Swallowed by the ocean in 1975 at age 33, the artist Bas Jan Ader emerges in the 21st century as a popular sensation, and it is not surprising. Almost dangerous in its level of seduction, Ader’s work and life merged tragically in the second part of his trilogy In Search of the Miraculous, as he sailed off the coast of Cape Cod in a 14-foot boat, never to be seen again. The oeuvre he left behind is currently circulating in a retrospective organized by the Museum Boijmans Van Beuningen, Rotterdam.
As with any artist who passes away too soon, the interest in anything Ader only intensifies. By the time this BOMB issue reaches newsstands, four new books on Bas Jan Ader will have been released in the past year.
The catalogue Bas Jan Ader Please Don’t Leave Me, the first monograph on the artist, presents every piece of work he produced (including versions and works-in-progress). Given a relatively limited span of production (1967–75), the intentions of the artist in many works remain unclear. All the better. Ader produced a peculiar brand of romantic conceptualism augmented perfectly, though terribly, by his demise. Starting with his 1965 graduate exhibition at Claremont College, Implosion: The artist contemplating the forces of nature, whose promotional poster depicts the artist seated in a chair on a roof, smoking a cigar with cartoon clouds behind him, Ader reveals an ongoing interest in conceptual gestures with narrative components—often involving a precarious subjection to gravity. This continues with his famous fall pieces, in which he plummets sadly (yet hilariously) out of trees onto sidewalks. And of course, there is his most popular work, I’m too sad to tell you (1971), a film showing the artist weeping inconsolably. Ader’s entire output shares a haiku-like air of melancholy, and it is a pleasure to finally see all the works together.

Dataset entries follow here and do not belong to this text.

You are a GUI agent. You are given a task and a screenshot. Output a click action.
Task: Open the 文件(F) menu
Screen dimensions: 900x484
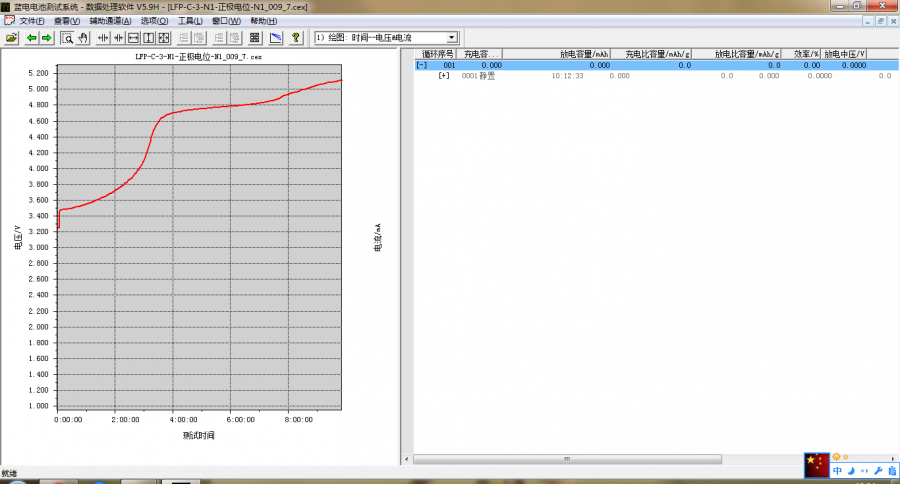click(x=32, y=21)
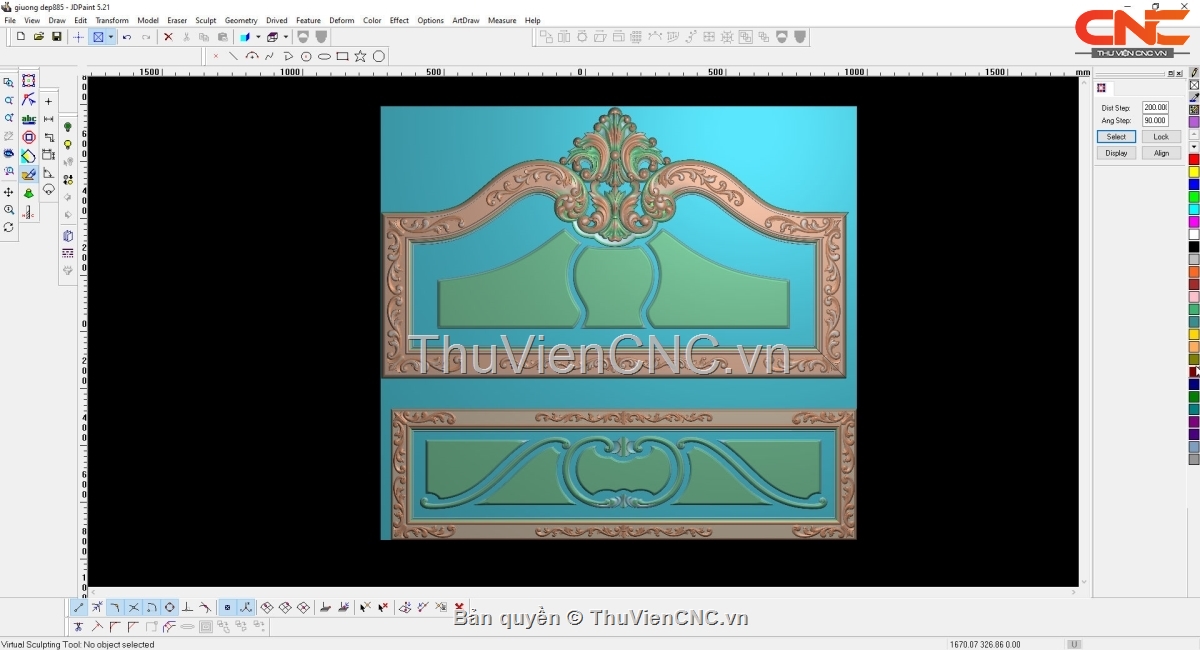Select the rectangle drawing tool

(x=342, y=57)
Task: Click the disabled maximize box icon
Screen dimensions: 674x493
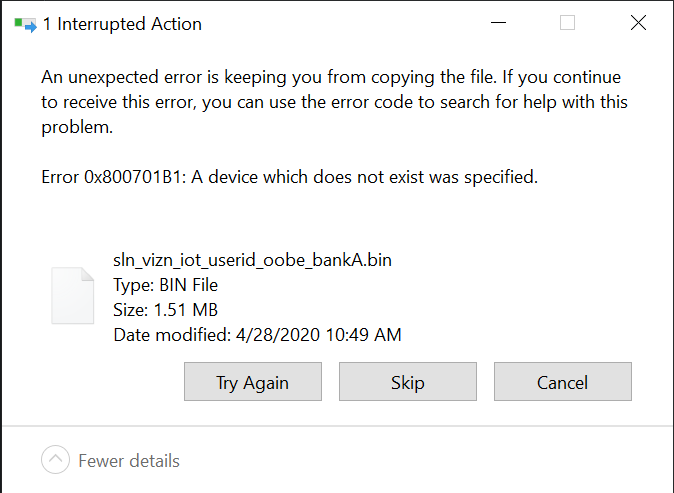Action: pyautogui.click(x=567, y=22)
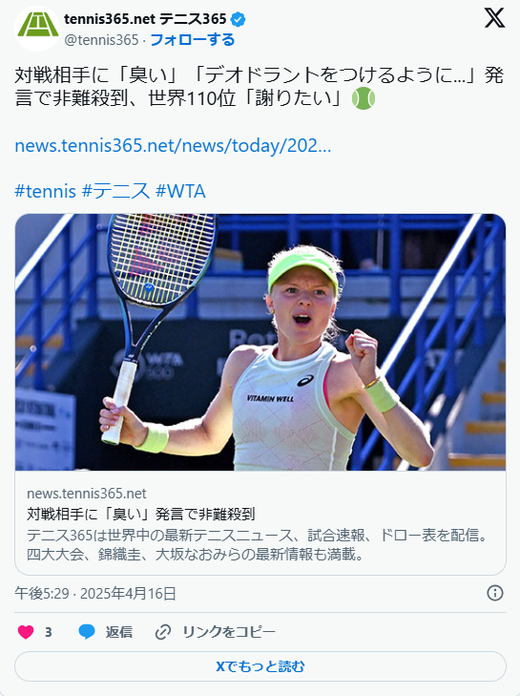The height and width of the screenshot is (696, 520).
Task: Click the blue verified badge
Action: [x=238, y=19]
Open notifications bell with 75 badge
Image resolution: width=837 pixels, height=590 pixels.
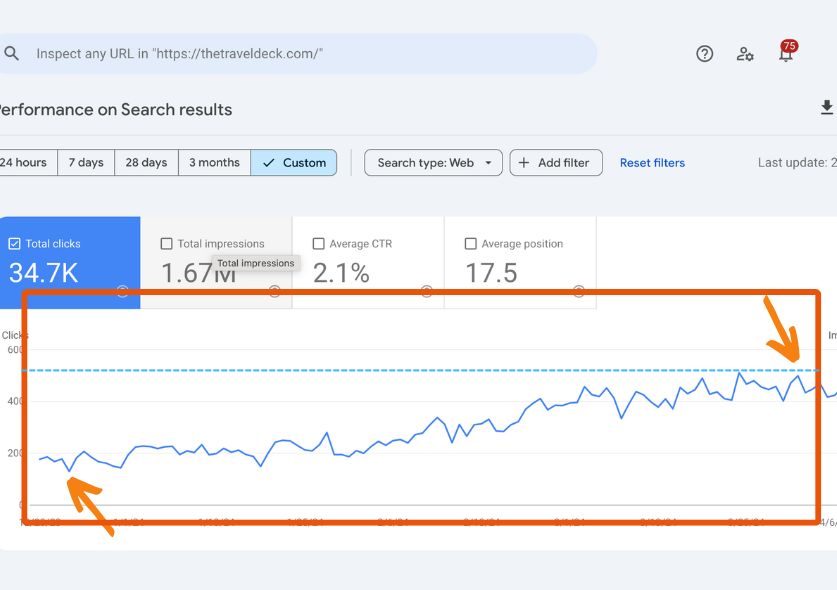(x=786, y=54)
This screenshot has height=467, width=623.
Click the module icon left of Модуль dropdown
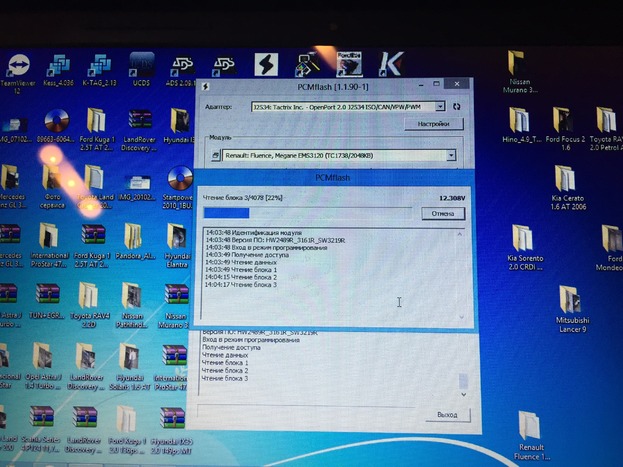click(x=216, y=155)
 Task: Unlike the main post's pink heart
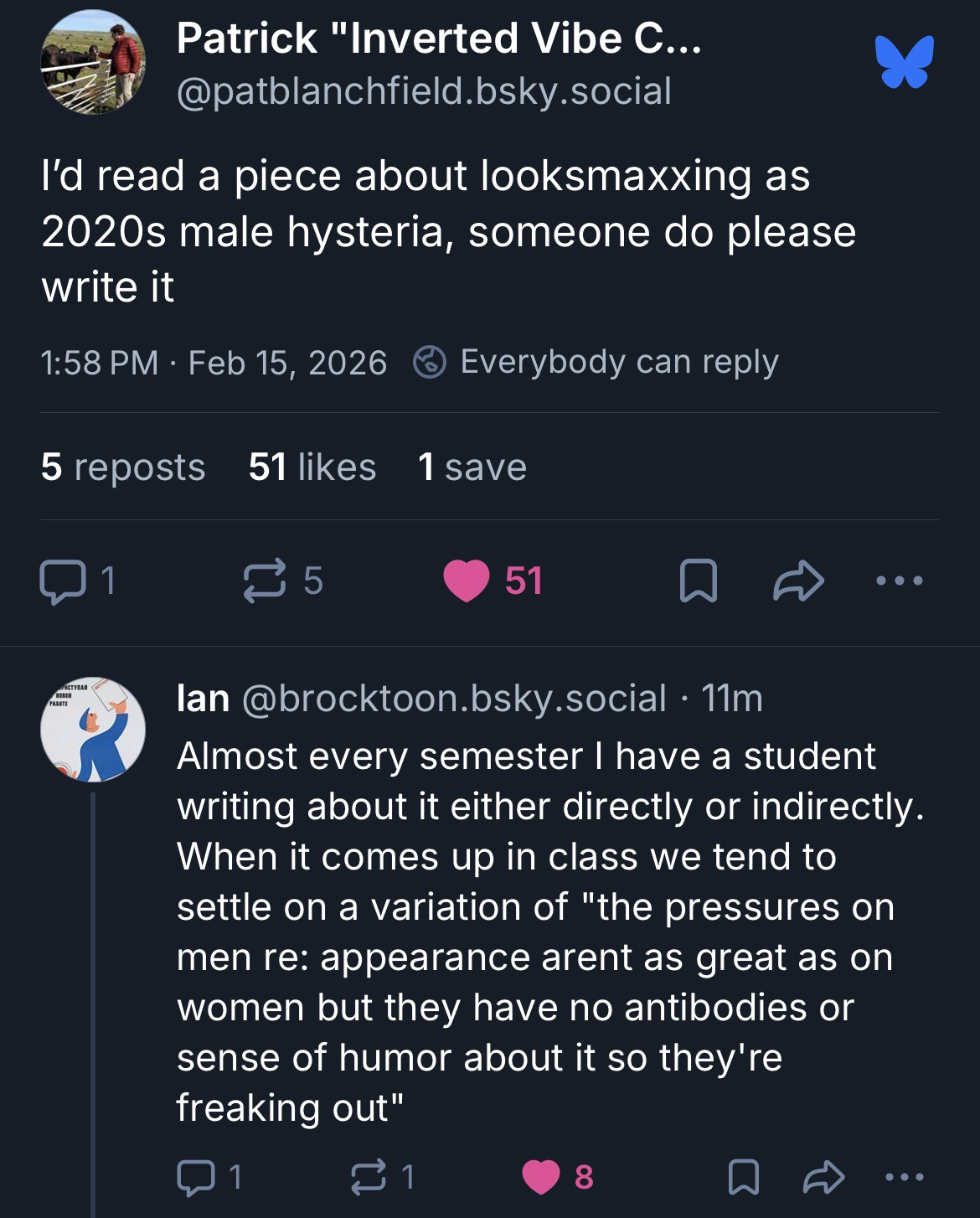(467, 581)
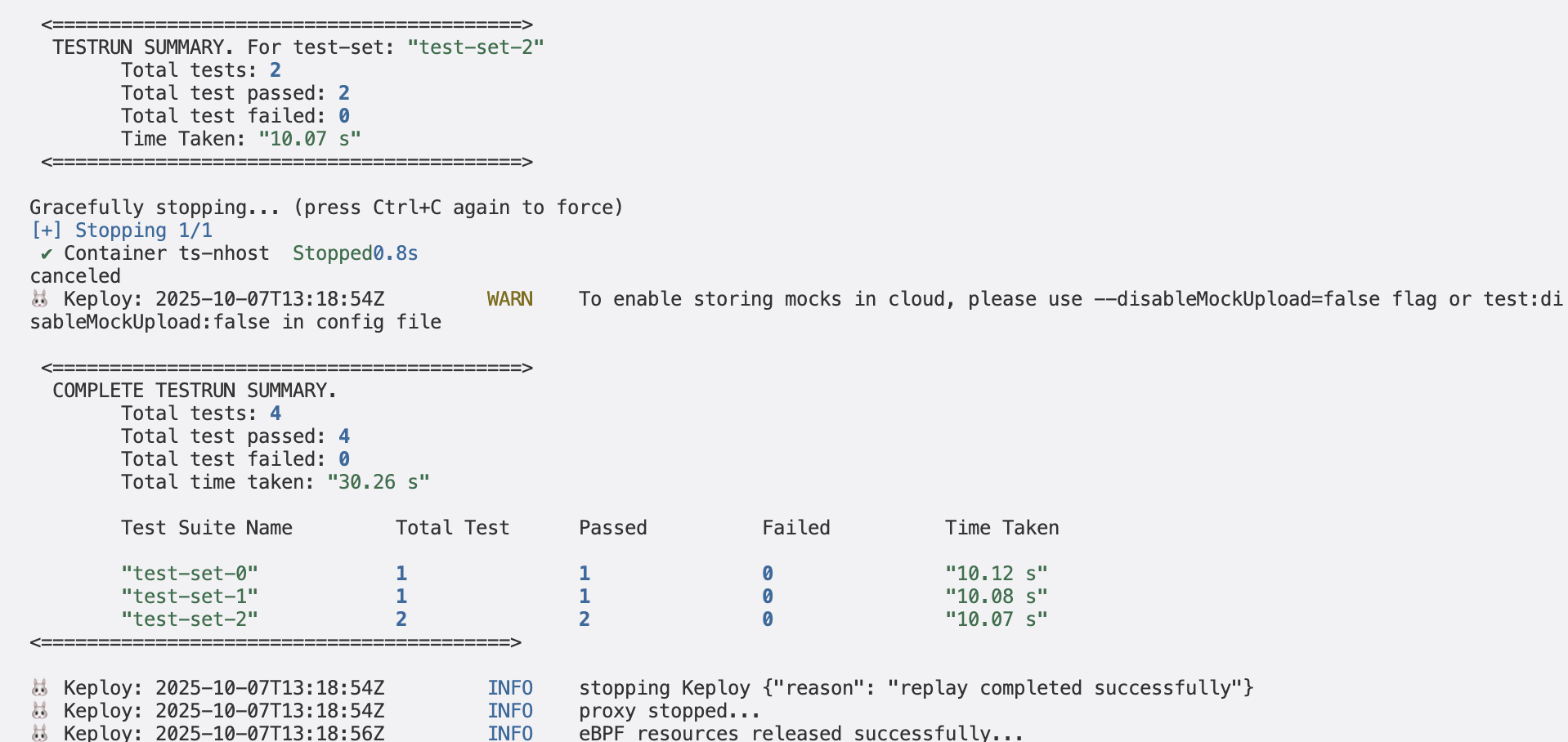The height and width of the screenshot is (742, 1568).
Task: Click the Keploy rabbit icon on the WARN line
Action: point(39,299)
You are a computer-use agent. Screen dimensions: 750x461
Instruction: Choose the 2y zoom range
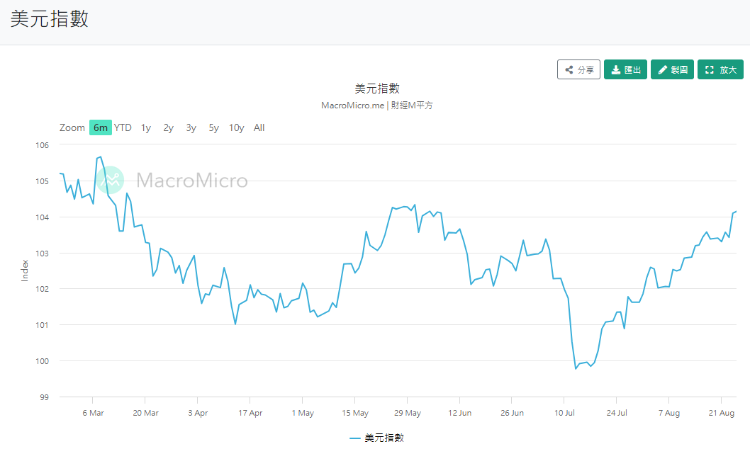click(x=168, y=127)
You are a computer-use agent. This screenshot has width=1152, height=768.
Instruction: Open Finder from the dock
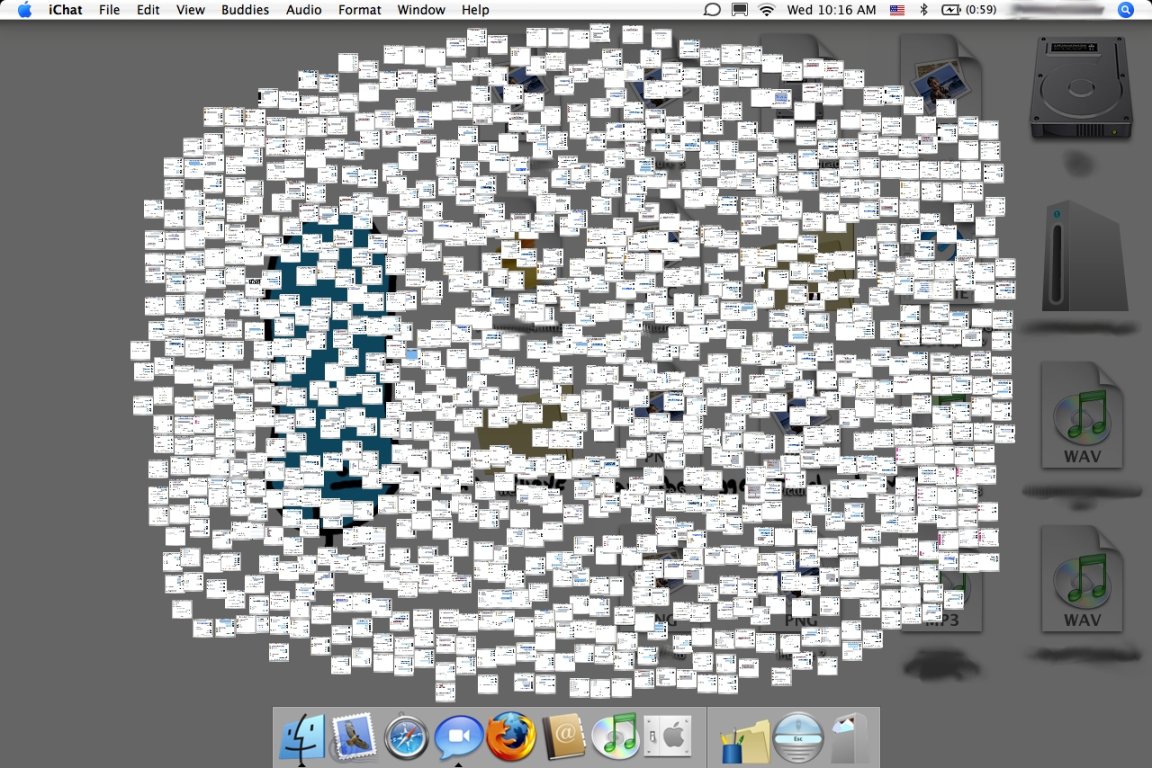click(x=303, y=738)
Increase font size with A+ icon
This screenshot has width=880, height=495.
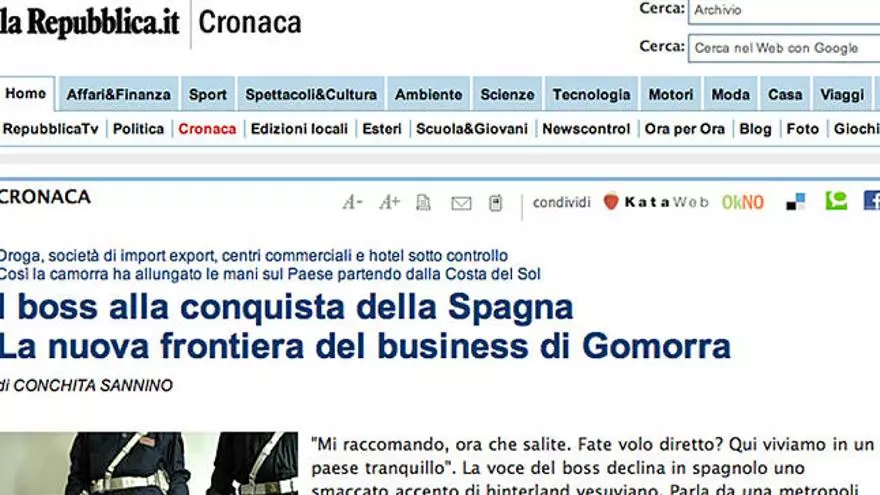[389, 202]

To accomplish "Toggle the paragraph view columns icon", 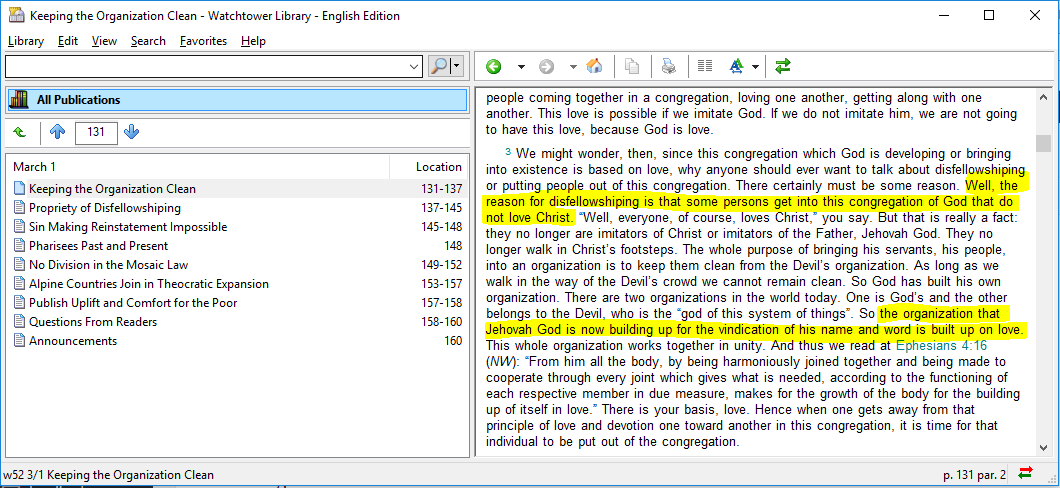I will click(x=705, y=66).
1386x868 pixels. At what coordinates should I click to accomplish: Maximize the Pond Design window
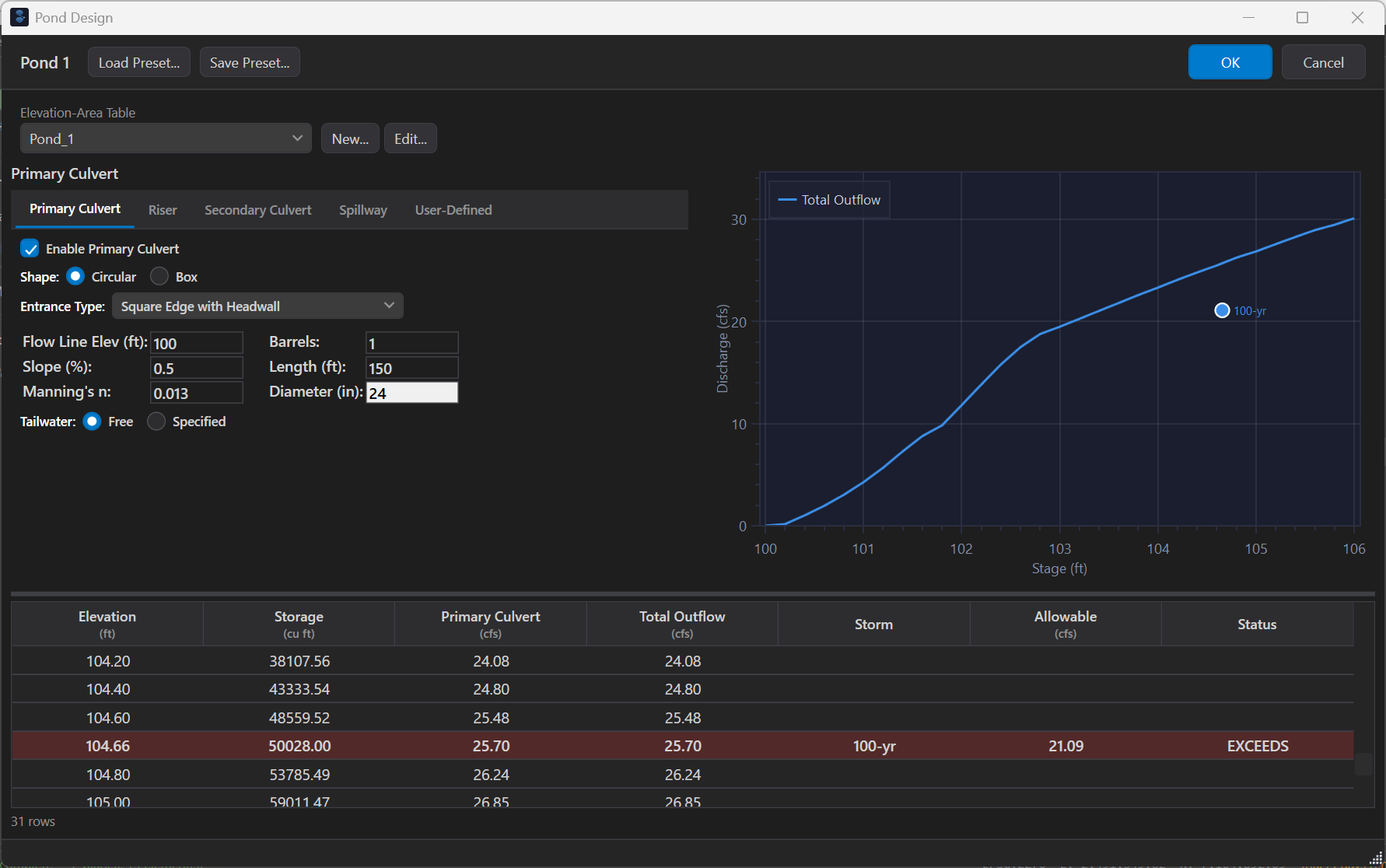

For those seduced by the obsessive mystery of Bas Jan Ader comes the publication of In Search of the Miraculous: Bas Jan Ader Discovery File. Bound in black tape, like a photocopied college reader, this confounding volume reproduces the entire police report connected with the 1976 discovery (150 miles off the coast of Ireland) and almost immediate theft (from a Spanish port) of Ader’s boat, Ocean Wave. The contents of Ader’s wallet are here—including business cards, his UC Irvine faculty card, and scraps of classified ads—as are numerous legal documents concerning his disappearance, and maps diagramming the scene of the missing boat. Best perused like a crime novel, the file becomes yet another part of the ongoing work and enigma that was the life of Bas Jan Ader.
Also available are Ocean Wave (Veenman Publishers, 2007) and Bas Jan Ader: In Search of the Miraculous, a pilot volume in the “One Work” series reviewed in BOMB 97 (Afterall Books/MIT Press, 2006).